**DOCUMENT EXTRACT**
····················

Argentina's Agony

Looting in Argentina, Argentina's Financial Crisis
Looters in a suburb of Buenos Aires, Dec. 19, 2001 (Photo: AFP).

While others were busy ransacking a multinational chain supermarket here during the recent popular uprising against President Fernando De la Rúa's economic policies, a 20-year-old man stuck his face right into the lens of Buenos Aires' Channel 13 news TV camera and snarled, "Look man, I've got two children, one five, and one two years old and I've been out of work for two years."

Another equally media-conscious pillager made a horrible face and then blurted out: "We're doing this for you, Cavallo. If you'd only listened five months ago this wouldn't have happened." Neither Economy Minister Domingo Cavallo nor President Fernando De la Rúa listened. Both were ousted by unprecedented popular protests sparked by the government's Spartan budget cuts aimed at attempting to pay an unpayable US$135 million foreign debt.

····················

**DATASET**
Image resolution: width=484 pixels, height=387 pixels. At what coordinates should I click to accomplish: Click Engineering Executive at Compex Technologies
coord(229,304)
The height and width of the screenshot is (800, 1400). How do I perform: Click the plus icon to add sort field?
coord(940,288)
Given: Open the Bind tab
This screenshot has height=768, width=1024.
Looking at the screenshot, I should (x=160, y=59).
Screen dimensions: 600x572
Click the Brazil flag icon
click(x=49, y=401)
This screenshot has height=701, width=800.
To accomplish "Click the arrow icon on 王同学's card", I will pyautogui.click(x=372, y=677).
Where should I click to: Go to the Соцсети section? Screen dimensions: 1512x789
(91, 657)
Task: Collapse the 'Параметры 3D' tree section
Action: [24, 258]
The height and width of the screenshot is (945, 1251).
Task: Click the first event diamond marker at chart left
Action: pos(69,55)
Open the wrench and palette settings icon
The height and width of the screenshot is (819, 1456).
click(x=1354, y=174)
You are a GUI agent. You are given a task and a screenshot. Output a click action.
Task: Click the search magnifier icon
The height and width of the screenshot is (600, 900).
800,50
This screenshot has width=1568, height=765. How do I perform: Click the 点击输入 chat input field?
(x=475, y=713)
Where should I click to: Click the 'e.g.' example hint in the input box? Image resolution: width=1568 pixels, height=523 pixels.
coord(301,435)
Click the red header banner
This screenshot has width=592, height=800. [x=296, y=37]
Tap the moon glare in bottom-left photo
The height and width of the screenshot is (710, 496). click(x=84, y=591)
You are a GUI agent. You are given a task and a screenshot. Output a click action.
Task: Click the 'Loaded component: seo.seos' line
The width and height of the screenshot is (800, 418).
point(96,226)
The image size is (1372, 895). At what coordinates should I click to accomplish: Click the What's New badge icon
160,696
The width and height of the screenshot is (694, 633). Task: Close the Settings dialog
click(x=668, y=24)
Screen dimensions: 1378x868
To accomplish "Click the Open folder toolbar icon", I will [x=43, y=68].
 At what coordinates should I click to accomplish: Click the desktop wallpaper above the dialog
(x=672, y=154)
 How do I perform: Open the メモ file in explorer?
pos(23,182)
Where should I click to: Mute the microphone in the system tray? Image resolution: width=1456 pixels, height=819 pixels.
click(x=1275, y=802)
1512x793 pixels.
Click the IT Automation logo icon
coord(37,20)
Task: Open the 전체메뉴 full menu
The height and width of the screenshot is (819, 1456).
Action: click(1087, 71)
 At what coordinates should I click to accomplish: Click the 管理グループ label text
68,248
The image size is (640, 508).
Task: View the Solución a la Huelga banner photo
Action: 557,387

····················

**INSTRUCTIONS FOR THE TASK**
Please reproduce the passage on Argentina's crisis in full, word for word. The data here has no connection to the passage on Argentina's crisis.

**THE RESPONSE**
Argentina's Agony

Looting in Argentina, Argentina's Financial Crisis
Looters in a suburb of Buenos Aires, Dec. 19, 2001 (Photo: AFP).

While others were busy ransacking a multinational chain supermarket here during the recent popular uprising against President Fernando De la Rúa's economic policies, a 20-year-old man stuck his face right into the lens of Buenos Aires' Channel 13 news TV camera and snarled, "Look man, I've got two children, one five, and one two years old and I've been out of work for two years."

Another equally media-conscious pillager made a horrible face and then blurted out: "We're doing this for you, Cavallo. If you'd only listened five months ago this wouldn't have happened." Neither Economy Minister Domingo Cavallo nor President Fernando De la Rúa listened. Both were ousted by unprecedented popular protests sparked by the government's Spartan budget cuts aimed at attempting to pay an unpayable US$135 million foreign debt.